THE DATA »
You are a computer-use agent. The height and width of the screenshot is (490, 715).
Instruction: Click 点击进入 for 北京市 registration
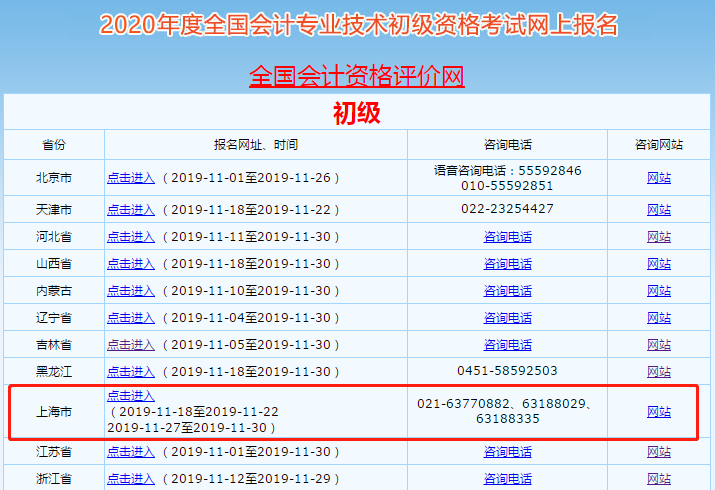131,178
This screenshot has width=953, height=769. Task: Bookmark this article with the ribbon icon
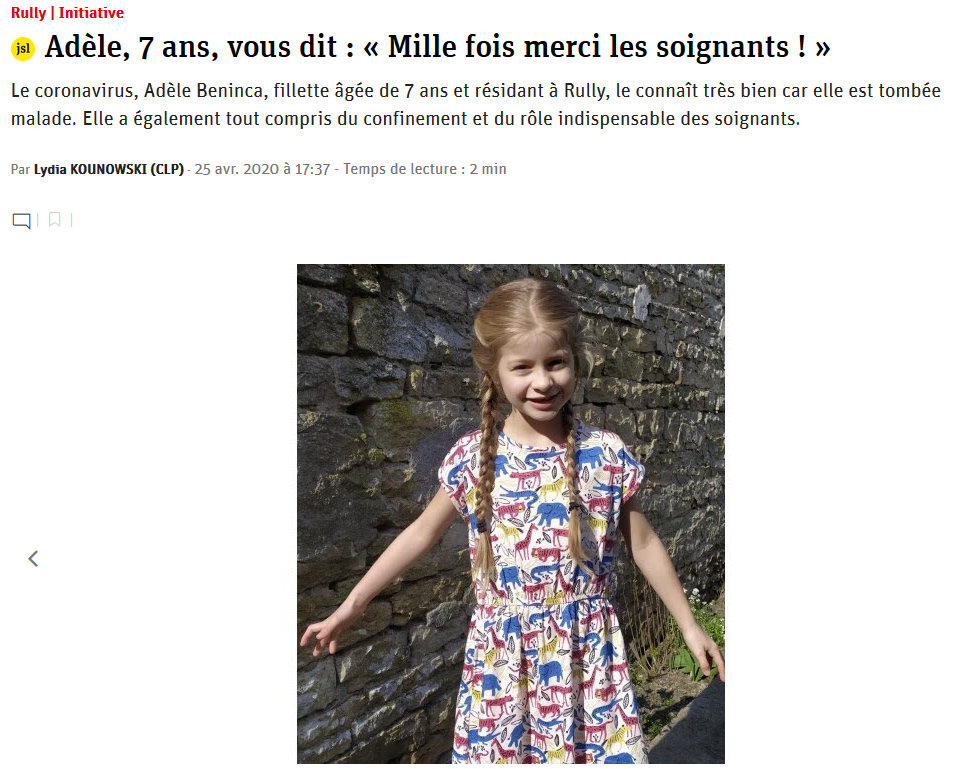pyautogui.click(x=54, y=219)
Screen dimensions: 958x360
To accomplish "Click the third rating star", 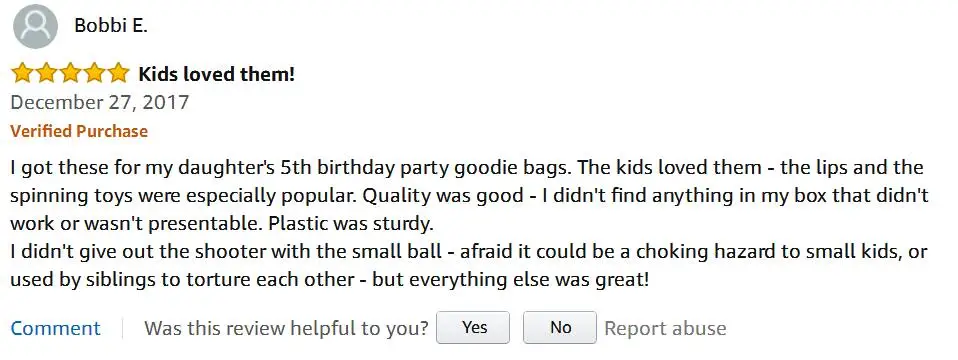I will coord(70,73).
==
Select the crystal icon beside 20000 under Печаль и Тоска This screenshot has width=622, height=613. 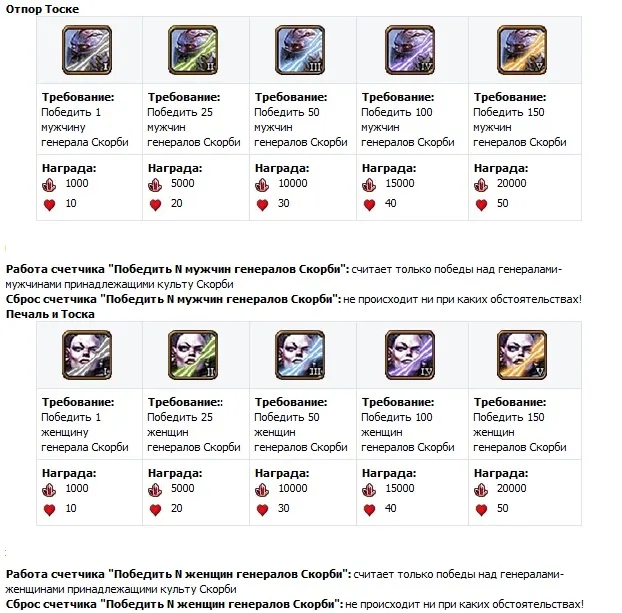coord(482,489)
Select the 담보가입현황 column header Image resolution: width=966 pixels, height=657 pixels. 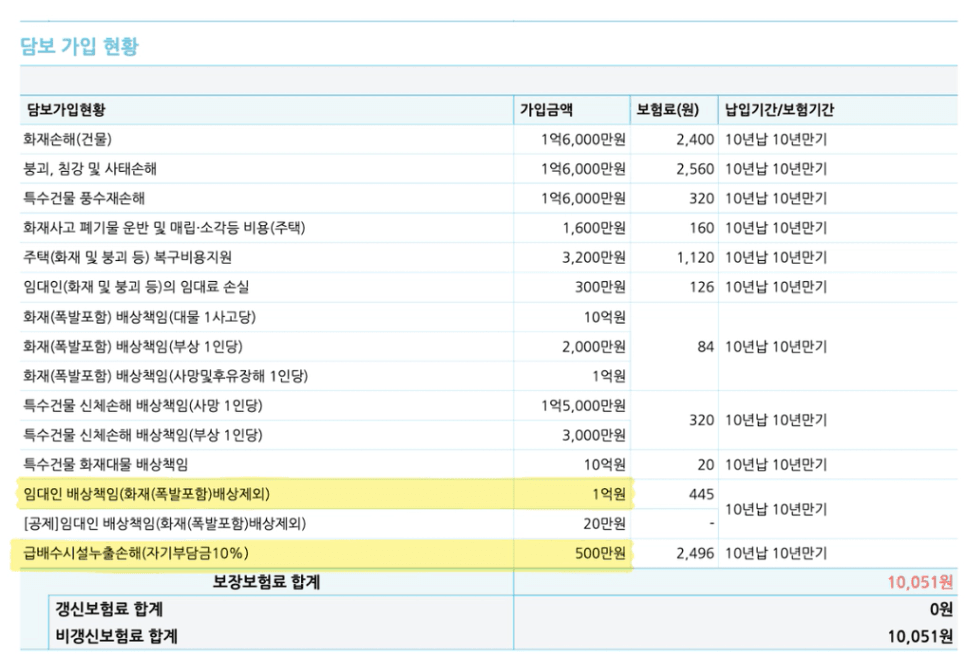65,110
* * *
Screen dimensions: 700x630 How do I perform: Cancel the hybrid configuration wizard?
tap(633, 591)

WORK TASK »
No picture is to be printed. Output exactly the lines above from the line containing "You are a computer-use" through the line containing "Screen dimensions: 958x360".

SOLUTION FOR THIS EXERCISE »
You are a computer-use agent. The height and width of the screenshot is (490, 715).
Instruction: Click 点击进入 for 北京市 registration
131,178
This screenshot has width=953, height=769. Task: Bookmark this article with the ribbon icon
pyautogui.click(x=54, y=219)
Screen dimensions: 958x360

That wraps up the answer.